6a. Drift Monitoring

Production data drifts constantly. Your evals must drift with it. Detect shifts before they impact users.

Quick Answer

Drift monitoring detects shifts in query distribution and embedding space before they cause quality regressions.

TL;DR

Track cluster distribution shifts and similarity trends.
Alert on drift thresholds tied to risk.
Trigger retraining, guardrails, or human review.

FAQ

What is a drift score?

A drift score measures how much the current query distribution diverges from a baseline, often with Jensen-Shannon divergence.

How often should drift be checked?

Daily for high-volume systems; weekly for lower-volume systems or stable domains.

What actions follow an alert?

Investigate the slice, update the dataset, and decide between retrieval fixes, retraining, or escalation.

Types of Drift in AI Systems

Drift is the silent killer of production AI. Your model works great on day one, then slowly degrades as the world changes around it.

Query Distribution Drift

Users start asking different questions than your training data anticipated. Common in RAG systems.

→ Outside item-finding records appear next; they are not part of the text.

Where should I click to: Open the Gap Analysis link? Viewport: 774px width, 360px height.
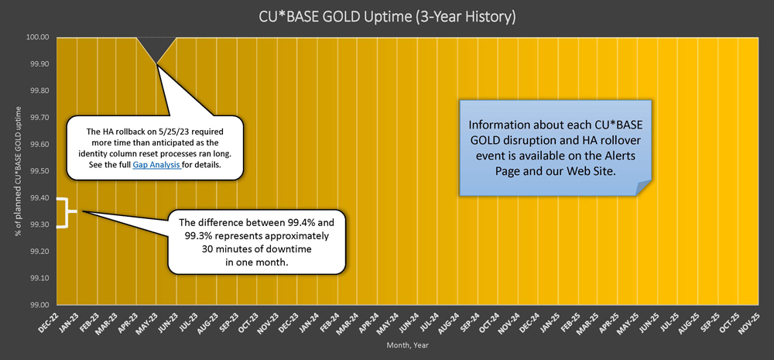(x=156, y=166)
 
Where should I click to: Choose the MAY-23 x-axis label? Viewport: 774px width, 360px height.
(x=147, y=324)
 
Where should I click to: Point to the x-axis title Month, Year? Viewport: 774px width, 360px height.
(x=407, y=346)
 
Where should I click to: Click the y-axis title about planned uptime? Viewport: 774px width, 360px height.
(x=19, y=171)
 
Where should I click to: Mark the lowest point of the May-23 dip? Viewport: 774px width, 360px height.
(x=156, y=64)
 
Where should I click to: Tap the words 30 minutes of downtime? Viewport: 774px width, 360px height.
(x=256, y=249)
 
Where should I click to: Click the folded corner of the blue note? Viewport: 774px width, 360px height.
(x=642, y=188)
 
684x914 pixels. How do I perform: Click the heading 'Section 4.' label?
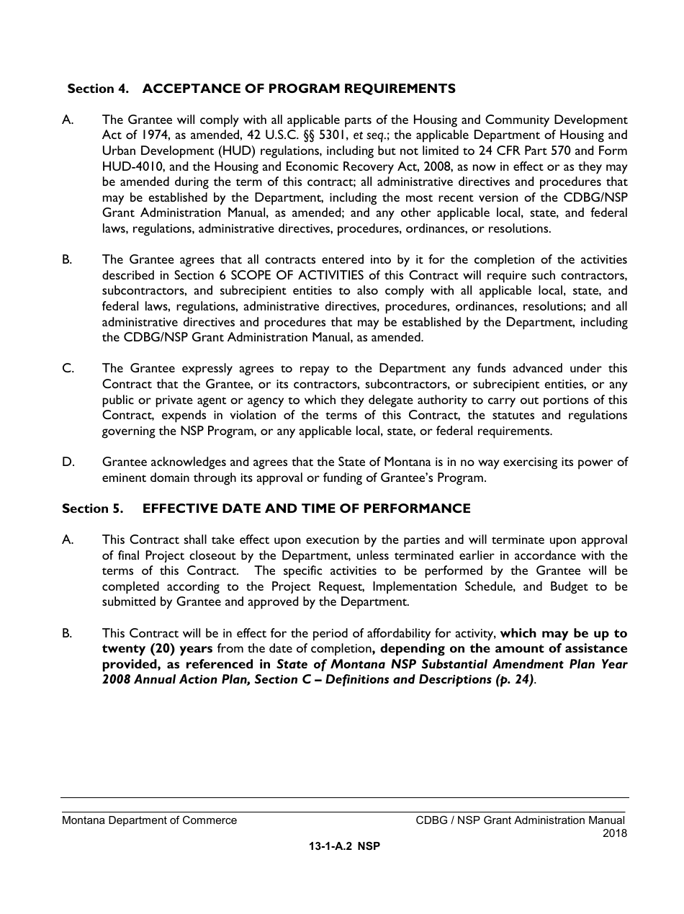coord(98,89)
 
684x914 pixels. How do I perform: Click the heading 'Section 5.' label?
coord(92,508)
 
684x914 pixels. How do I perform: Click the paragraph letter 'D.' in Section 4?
coord(68,462)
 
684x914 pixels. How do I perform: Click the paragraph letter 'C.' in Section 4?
coord(68,369)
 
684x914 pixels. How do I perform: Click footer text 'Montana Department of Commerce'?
coord(149,820)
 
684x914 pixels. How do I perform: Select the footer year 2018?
coord(615,833)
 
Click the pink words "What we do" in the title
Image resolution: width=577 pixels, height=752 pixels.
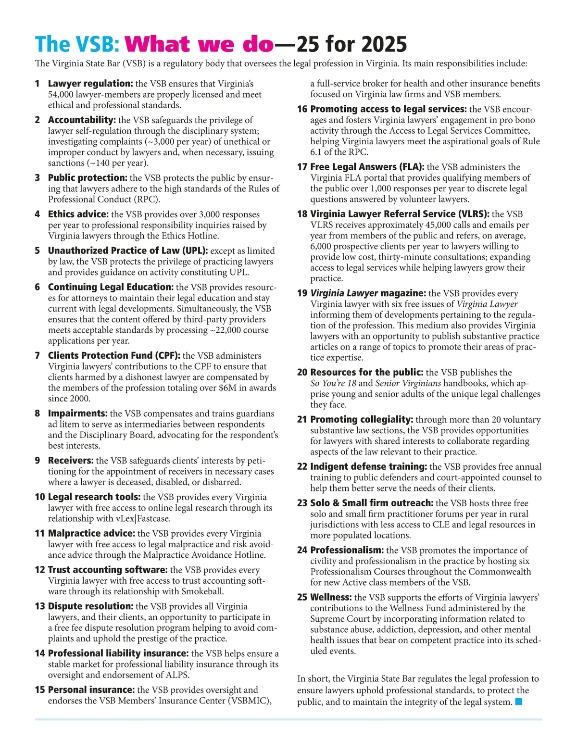(199, 45)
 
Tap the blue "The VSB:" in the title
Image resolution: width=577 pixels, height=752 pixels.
(77, 45)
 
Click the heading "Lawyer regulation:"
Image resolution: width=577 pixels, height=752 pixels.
(90, 84)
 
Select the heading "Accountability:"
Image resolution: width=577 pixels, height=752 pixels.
(82, 120)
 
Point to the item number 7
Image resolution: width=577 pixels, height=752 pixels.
(38, 356)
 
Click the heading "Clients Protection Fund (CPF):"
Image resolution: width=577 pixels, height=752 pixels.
(114, 356)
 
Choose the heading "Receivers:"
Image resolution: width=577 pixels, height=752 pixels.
(71, 461)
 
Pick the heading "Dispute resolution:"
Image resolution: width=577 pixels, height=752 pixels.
(90, 606)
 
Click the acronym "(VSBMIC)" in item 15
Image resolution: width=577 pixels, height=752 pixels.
(247, 701)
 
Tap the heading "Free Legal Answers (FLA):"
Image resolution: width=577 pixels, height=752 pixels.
(367, 167)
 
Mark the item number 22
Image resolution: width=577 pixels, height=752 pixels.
(302, 467)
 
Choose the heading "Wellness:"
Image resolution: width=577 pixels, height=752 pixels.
(331, 598)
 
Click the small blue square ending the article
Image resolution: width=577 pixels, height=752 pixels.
(518, 702)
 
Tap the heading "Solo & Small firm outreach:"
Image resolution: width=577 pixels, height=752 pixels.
(372, 503)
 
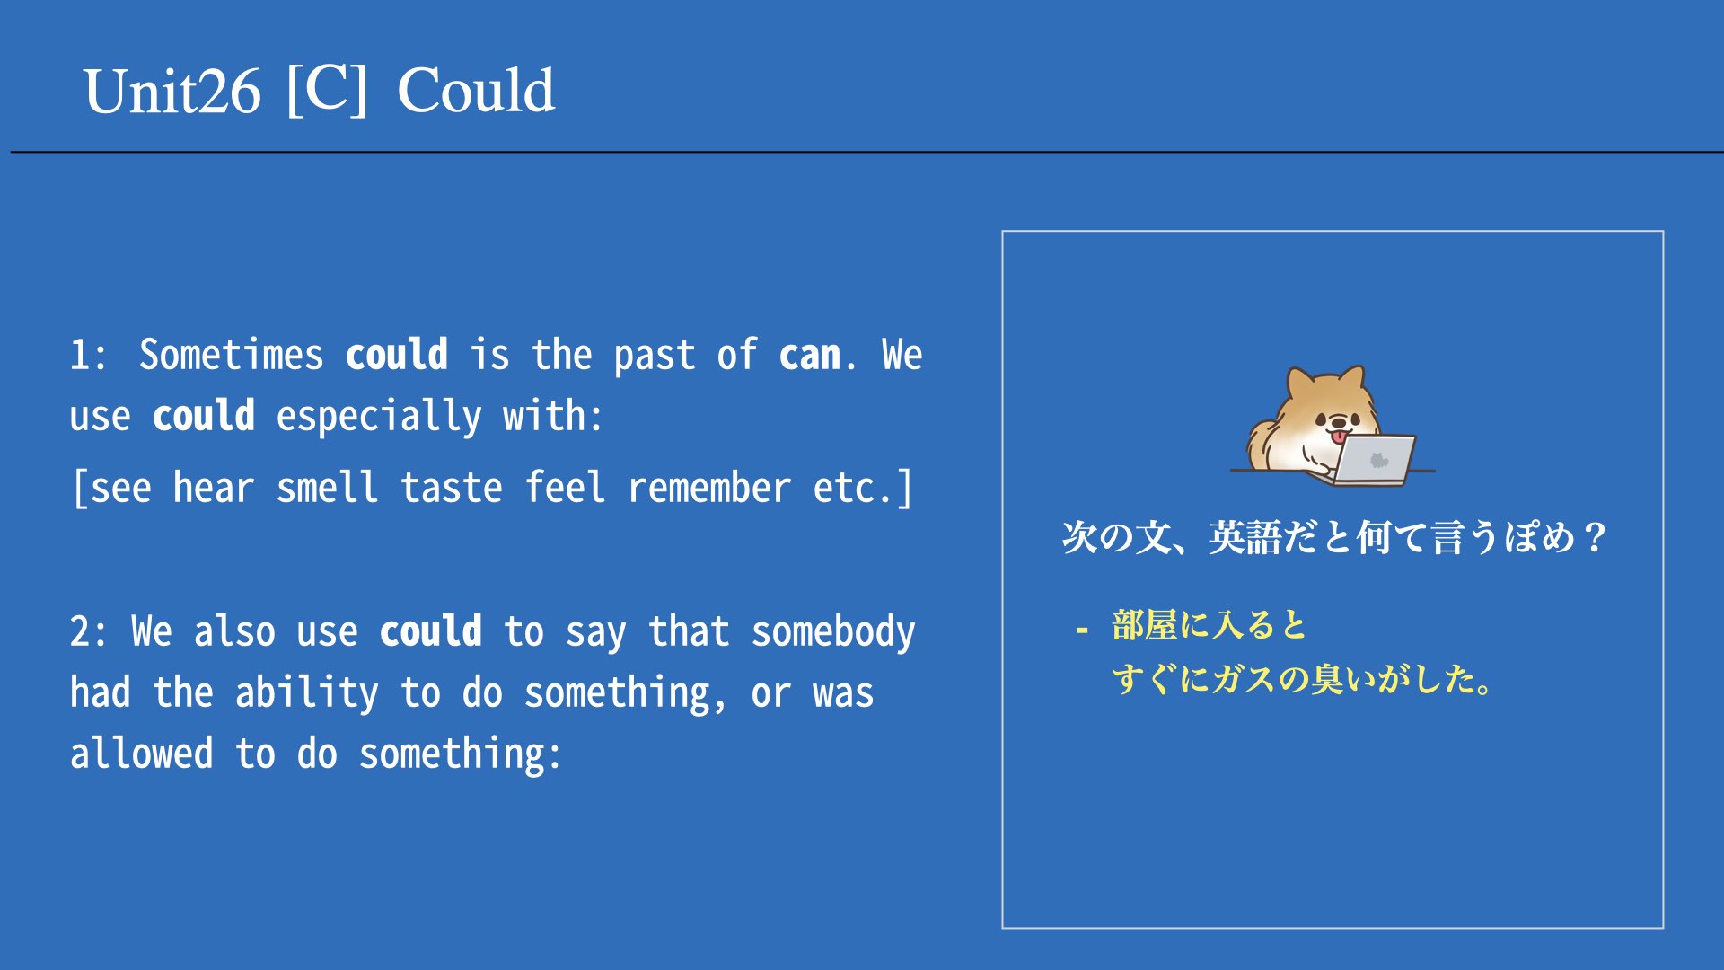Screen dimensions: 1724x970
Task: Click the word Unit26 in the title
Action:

Example: Month 3 users ask for edge cases instead of basic refunds.

Embedding / Semantic Drift

Your embedding model's understanding of terms doesn't match new content. Common in multi-tenant systems.

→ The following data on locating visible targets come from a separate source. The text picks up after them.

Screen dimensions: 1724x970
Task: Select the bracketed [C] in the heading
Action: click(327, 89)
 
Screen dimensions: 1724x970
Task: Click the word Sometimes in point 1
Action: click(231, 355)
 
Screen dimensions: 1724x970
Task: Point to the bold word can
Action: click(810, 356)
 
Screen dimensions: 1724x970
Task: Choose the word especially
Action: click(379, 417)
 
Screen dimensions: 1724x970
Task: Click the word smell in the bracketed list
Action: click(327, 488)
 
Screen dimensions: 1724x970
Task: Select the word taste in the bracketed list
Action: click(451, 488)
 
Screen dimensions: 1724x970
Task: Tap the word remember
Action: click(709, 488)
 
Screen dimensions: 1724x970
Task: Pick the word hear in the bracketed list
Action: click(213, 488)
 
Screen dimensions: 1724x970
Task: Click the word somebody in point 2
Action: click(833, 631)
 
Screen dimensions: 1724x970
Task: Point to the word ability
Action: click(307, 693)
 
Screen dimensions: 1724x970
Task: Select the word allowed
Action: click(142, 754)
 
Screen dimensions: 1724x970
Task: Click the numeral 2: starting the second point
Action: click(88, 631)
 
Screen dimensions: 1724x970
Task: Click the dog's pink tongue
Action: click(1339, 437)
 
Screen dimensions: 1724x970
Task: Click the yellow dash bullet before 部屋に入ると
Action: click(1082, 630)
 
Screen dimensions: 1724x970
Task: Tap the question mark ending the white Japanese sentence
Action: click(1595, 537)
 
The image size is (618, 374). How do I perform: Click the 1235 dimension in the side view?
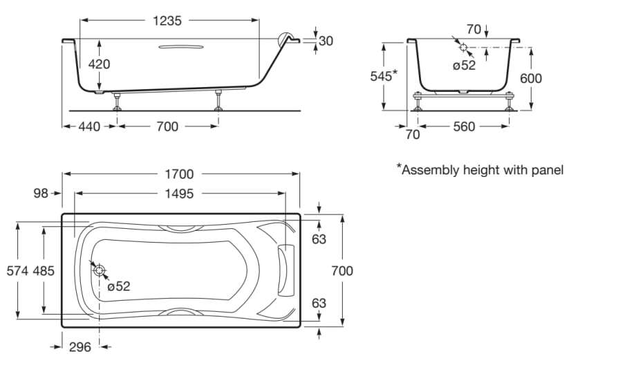(x=167, y=21)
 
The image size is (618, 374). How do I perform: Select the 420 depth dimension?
(x=99, y=64)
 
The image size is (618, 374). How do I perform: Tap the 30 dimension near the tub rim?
(x=326, y=41)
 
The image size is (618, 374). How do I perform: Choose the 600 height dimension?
(x=531, y=78)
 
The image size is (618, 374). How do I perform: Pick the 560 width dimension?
(x=465, y=127)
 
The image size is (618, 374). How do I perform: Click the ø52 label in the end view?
(x=465, y=65)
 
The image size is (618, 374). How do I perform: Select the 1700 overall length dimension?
(x=180, y=174)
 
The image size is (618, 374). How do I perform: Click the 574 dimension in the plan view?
(x=17, y=270)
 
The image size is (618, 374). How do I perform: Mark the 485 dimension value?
(x=44, y=270)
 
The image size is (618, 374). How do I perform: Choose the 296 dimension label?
(x=80, y=347)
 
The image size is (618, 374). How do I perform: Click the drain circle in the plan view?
(x=100, y=270)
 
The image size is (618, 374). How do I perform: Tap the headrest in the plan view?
(x=284, y=270)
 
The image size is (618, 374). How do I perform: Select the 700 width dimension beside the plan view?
(x=341, y=270)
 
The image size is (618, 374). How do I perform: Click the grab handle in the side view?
(x=181, y=47)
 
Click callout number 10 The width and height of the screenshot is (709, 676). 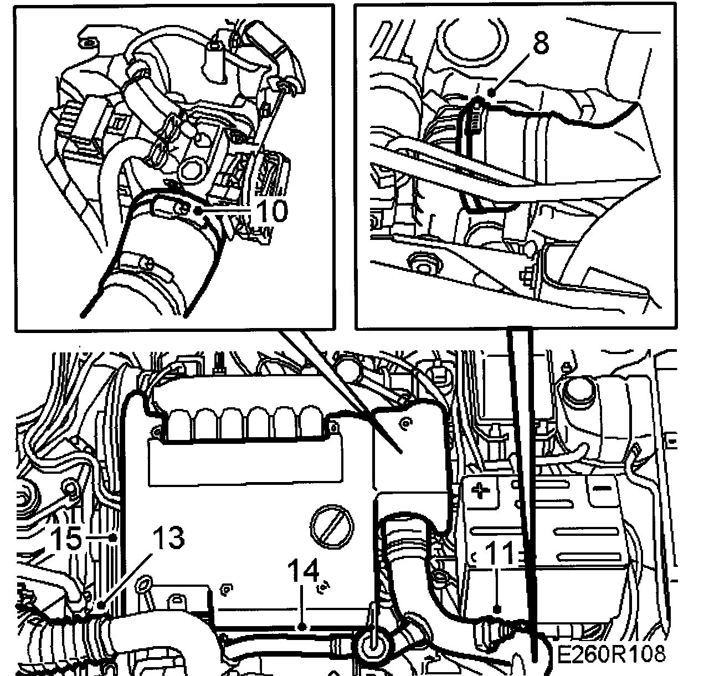click(273, 211)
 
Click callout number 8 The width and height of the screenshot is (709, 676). click(541, 43)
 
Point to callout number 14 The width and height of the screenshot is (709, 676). click(304, 571)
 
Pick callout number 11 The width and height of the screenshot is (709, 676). click(499, 554)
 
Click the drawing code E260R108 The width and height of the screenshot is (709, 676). click(611, 654)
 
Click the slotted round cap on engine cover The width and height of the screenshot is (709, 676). click(332, 528)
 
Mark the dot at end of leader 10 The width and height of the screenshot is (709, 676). click(198, 211)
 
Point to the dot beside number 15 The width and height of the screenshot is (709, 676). click(113, 537)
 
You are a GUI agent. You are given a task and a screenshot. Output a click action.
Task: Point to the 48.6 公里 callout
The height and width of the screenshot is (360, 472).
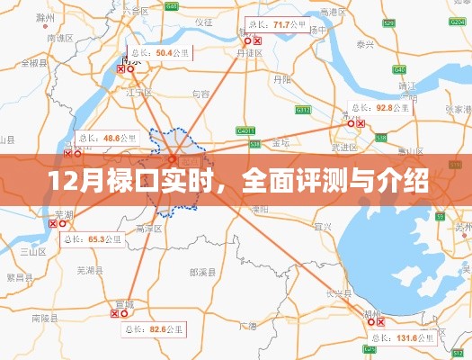coord(105,139)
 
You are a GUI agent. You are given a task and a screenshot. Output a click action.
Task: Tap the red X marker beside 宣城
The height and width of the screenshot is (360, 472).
coord(114,314)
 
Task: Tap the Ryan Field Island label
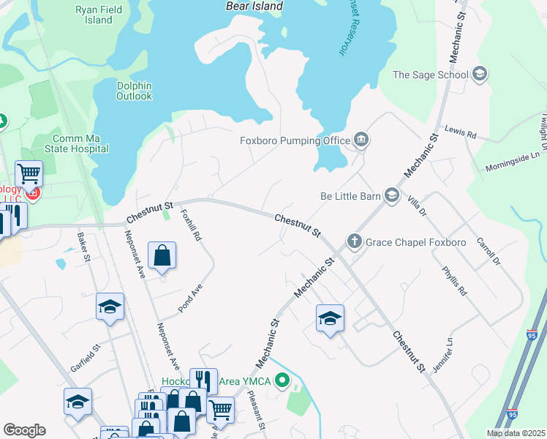pos(94,15)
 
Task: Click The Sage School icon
pos(480,74)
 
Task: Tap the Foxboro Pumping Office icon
pos(361,140)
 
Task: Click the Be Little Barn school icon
pos(392,195)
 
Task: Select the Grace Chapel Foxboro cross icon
pos(354,241)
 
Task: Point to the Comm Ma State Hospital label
pos(80,143)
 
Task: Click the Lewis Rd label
pos(460,135)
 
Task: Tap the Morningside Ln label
pos(516,161)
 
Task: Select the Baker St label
pos(83,247)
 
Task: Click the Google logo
pos(24,430)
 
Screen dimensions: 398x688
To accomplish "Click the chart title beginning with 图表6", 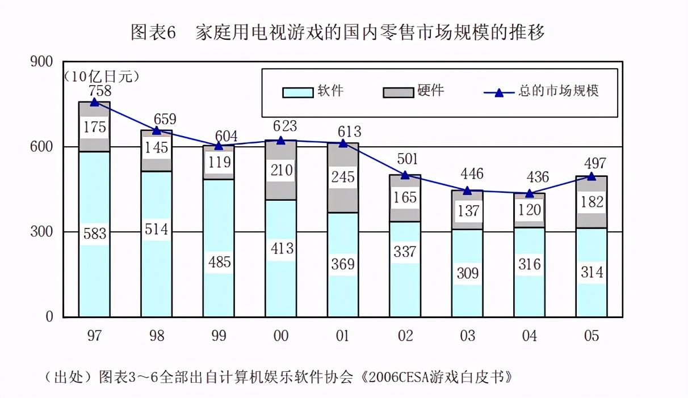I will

Example: "Inspection" meaning shifts across client domains.

1. Detecting Query Distribution Drift

The key insight: you can't just compare today's queries to yesterday's. You need to compare the distribution of semantic clusters.

drift_detection.py

def compute_drift_score(baseline: dict, new_queries: list[str]) -> float:
    # 1. Encode new queries
    new_embeddings = encoder.encode(new_queries)
    
    # 2. Assign to baseline clusters
    new_clusters = baseline_model.predict(new_embeddings)
    new_dist = np.bincount(new_clusters) / len(new_clusters)
    
    # 3. Calculate Jensen-Shannon divergence
    return jensenshannon(baseline_dist, new_dist)

2. Detecting Embedding Drift

Monitor retrieval confidence. A gradual decline in average Top-K cosine similarity indicates the embedding model is losing its grasp on the domain.

Alerting & Action

Escalate low-confidence queries to human support.
Feed human corrections back into the knowledge base.
Trigger retraining alerts when drift score > 0.15.